## BEGIN Supplied records

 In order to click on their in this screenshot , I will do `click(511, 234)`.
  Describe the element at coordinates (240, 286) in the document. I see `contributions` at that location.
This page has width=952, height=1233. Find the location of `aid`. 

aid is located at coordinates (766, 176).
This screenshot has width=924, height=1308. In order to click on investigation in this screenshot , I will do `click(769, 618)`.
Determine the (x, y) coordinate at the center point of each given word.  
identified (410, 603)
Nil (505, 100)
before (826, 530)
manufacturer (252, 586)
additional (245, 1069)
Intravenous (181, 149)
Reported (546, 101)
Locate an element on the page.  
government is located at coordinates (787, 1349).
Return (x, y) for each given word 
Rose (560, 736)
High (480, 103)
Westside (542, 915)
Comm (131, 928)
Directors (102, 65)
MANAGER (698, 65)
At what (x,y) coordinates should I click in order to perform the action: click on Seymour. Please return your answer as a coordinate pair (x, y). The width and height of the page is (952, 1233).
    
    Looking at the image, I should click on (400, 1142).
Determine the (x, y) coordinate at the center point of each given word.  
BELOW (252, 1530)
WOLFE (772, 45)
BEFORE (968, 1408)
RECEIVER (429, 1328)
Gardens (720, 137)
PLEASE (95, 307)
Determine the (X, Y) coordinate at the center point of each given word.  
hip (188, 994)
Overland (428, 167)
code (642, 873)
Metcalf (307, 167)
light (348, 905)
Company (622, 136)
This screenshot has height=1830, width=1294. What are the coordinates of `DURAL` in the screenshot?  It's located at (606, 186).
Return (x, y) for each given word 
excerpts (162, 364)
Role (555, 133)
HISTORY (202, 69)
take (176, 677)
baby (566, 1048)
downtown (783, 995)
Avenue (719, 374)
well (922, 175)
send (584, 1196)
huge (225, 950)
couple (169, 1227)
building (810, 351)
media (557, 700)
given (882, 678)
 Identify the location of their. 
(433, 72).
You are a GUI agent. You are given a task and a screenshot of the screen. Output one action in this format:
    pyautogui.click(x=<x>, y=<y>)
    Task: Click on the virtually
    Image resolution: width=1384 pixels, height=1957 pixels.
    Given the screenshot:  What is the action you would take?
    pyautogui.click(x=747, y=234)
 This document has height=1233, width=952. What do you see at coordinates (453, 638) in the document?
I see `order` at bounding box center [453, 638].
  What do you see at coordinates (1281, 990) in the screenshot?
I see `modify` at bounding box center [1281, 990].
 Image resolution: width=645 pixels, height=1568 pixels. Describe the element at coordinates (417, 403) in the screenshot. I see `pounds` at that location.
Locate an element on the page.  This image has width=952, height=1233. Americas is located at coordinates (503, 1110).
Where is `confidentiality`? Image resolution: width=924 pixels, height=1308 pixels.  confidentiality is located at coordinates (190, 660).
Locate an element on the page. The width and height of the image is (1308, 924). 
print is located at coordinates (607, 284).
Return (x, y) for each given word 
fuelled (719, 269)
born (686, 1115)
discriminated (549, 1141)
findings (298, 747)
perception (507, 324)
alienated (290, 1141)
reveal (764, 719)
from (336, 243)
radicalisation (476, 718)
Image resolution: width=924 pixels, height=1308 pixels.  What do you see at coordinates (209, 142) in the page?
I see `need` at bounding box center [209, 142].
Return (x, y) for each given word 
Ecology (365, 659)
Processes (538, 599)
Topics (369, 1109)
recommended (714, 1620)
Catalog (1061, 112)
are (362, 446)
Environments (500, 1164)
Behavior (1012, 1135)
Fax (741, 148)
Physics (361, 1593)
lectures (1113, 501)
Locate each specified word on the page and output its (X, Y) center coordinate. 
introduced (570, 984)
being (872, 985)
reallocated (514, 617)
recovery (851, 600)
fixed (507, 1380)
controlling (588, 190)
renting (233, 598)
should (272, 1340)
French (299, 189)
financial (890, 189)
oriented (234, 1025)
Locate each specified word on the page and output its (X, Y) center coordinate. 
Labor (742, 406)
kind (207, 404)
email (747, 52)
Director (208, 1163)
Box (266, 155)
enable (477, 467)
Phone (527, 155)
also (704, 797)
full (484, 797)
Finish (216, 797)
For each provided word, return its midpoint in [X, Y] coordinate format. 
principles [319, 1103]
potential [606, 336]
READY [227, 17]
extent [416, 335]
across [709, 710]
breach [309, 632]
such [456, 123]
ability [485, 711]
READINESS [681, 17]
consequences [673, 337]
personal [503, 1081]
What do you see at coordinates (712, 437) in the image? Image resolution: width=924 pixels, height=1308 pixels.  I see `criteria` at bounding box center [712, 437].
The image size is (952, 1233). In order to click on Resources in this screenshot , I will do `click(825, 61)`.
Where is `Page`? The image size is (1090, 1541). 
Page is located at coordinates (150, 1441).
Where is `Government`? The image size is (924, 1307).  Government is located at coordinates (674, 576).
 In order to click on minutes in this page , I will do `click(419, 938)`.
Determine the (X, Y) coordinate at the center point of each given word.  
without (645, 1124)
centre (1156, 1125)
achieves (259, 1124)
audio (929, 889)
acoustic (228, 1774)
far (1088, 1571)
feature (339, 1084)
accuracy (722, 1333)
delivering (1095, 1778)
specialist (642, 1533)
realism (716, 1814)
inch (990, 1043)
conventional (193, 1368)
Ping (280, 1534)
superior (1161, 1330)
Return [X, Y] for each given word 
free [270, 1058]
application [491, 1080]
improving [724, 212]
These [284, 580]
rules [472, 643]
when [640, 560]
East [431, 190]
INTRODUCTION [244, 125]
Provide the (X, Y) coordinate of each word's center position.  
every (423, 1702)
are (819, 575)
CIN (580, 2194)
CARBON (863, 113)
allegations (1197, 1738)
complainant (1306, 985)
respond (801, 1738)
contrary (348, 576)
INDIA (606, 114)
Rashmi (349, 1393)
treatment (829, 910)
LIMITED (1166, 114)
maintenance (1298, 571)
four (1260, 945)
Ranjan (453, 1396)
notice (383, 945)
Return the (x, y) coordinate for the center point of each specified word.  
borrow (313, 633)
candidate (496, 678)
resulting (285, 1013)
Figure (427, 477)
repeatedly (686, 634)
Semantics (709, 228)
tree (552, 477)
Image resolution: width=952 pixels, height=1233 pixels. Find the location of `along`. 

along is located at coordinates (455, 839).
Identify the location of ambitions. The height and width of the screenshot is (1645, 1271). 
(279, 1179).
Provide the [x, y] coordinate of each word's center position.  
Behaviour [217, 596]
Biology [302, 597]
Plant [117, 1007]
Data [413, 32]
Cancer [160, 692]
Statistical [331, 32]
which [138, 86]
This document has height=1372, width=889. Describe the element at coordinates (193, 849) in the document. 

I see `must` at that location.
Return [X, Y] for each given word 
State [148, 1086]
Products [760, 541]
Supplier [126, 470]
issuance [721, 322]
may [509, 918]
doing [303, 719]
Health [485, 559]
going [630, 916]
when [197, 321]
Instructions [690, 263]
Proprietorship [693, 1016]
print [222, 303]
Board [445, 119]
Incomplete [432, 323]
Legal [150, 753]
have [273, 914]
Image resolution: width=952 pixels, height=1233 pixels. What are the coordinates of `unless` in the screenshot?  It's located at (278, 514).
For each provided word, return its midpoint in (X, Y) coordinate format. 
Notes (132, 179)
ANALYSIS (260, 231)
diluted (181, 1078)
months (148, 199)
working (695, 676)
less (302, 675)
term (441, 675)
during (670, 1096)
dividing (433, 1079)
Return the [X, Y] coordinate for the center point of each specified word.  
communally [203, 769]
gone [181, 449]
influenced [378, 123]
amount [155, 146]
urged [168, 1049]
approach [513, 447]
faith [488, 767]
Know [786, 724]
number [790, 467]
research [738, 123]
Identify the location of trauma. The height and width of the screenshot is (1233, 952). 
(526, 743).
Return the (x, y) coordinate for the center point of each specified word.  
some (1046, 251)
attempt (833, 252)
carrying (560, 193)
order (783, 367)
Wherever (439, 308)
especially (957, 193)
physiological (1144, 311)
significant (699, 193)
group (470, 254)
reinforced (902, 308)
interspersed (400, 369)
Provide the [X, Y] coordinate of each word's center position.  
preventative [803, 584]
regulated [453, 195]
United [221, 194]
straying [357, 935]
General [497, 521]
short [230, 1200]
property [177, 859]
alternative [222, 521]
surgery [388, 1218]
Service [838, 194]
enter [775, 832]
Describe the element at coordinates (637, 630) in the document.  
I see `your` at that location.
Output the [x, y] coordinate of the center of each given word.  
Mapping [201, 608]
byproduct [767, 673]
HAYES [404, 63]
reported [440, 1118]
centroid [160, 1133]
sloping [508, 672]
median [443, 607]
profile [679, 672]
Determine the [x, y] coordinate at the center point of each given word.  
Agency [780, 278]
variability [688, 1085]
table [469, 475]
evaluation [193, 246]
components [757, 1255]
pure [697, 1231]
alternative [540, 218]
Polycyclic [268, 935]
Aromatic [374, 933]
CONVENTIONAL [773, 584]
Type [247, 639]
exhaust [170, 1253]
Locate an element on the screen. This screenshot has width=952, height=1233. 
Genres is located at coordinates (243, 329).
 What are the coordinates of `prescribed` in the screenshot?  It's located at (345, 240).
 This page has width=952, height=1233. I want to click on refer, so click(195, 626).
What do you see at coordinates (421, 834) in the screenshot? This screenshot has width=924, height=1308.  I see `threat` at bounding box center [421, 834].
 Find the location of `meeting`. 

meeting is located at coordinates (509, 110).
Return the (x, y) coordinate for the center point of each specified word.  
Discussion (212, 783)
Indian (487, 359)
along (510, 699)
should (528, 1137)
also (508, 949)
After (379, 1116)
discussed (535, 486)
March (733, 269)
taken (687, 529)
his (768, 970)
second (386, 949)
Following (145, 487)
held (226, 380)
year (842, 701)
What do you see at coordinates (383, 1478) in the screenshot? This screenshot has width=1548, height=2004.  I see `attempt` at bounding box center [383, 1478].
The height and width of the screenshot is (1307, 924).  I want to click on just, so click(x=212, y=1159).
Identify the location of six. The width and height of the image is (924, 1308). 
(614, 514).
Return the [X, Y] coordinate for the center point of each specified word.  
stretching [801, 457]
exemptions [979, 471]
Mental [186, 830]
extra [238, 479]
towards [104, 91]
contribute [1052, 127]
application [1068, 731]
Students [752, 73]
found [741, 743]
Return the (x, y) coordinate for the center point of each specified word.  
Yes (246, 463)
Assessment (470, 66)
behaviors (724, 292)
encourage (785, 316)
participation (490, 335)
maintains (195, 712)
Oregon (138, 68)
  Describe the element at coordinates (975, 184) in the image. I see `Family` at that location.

## END Supplied records

» Written request
Please rewrite the records from the line with "INDIA (606, 114)" to the line with "gone [181, 449]", swapping "screenshot" for "document" and leaving everything else unchanged.

» Exercise output
INDIA (606, 114)
Rashmi (349, 1393)
treatment (829, 910)
LIMITED (1166, 114)
maintenance (1298, 571)
four (1260, 945)
Ranjan (453, 1396)
notice (383, 945)
Return the (x, y) coordinate for the center point of each specified word.  
borrow (313, 633)
candidate (496, 678)
resulting (285, 1013)
Figure (427, 477)
repeatedly (686, 634)
Semantics (709, 228)
tree (552, 477)
Image resolution: width=952 pixels, height=1233 pixels. Find the location of `along`. 

along is located at coordinates (455, 839).
Identify the location of ambitions. The height and width of the document is (1645, 1271). 
(279, 1179).
Provide the [x, y] coordinate of each word's center position.  
Behaviour [217, 596]
Biology [302, 597]
Plant [117, 1007]
Data [413, 32]
Cancer [160, 692]
Statistical [331, 32]
which [138, 86]
This document has height=1372, width=889. Describe the element at coordinates (193, 849) in the document. 

I see `must` at that location.
Return [X, Y] for each given word 
State [148, 1086]
Products [760, 541]
Supplier [126, 470]
issuance [721, 322]
may [509, 918]
doing [303, 719]
Health [485, 559]
going [630, 916]
when [197, 321]
Instructions [690, 263]
Proprietorship [693, 1016]
print [222, 303]
Board [445, 119]
Incomplete [432, 323]
Legal [150, 753]
have [273, 914]
Image resolution: width=952 pixels, height=1233 pixels. What are the coordinates of `unless` in the document?  It's located at (278, 514).
For each provided word, return its midpoint in (X, Y) coordinate format. 
Notes (132, 179)
ANALYSIS (260, 231)
diluted (181, 1078)
months (148, 199)
working (695, 676)
less (302, 675)
term (441, 675)
during (670, 1096)
dividing (433, 1079)
Return the [X, Y] coordinate for the center point of each specified word.  
communally [203, 769]
gone [181, 449]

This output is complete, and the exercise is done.